■ What needs to be done ■
Return each line of the listing below unchanged, from the first line to the last.

■ Information provided ■
— BEGIN —

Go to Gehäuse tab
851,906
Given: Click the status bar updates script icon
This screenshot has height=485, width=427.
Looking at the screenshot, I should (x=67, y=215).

— END —

■ Task output ■
Go to Gehäuse tab
851,906
Given: Click the status bar updates script icon
This screenshot has height=485, width=427.
Looking at the screenshot, I should (x=67, y=215).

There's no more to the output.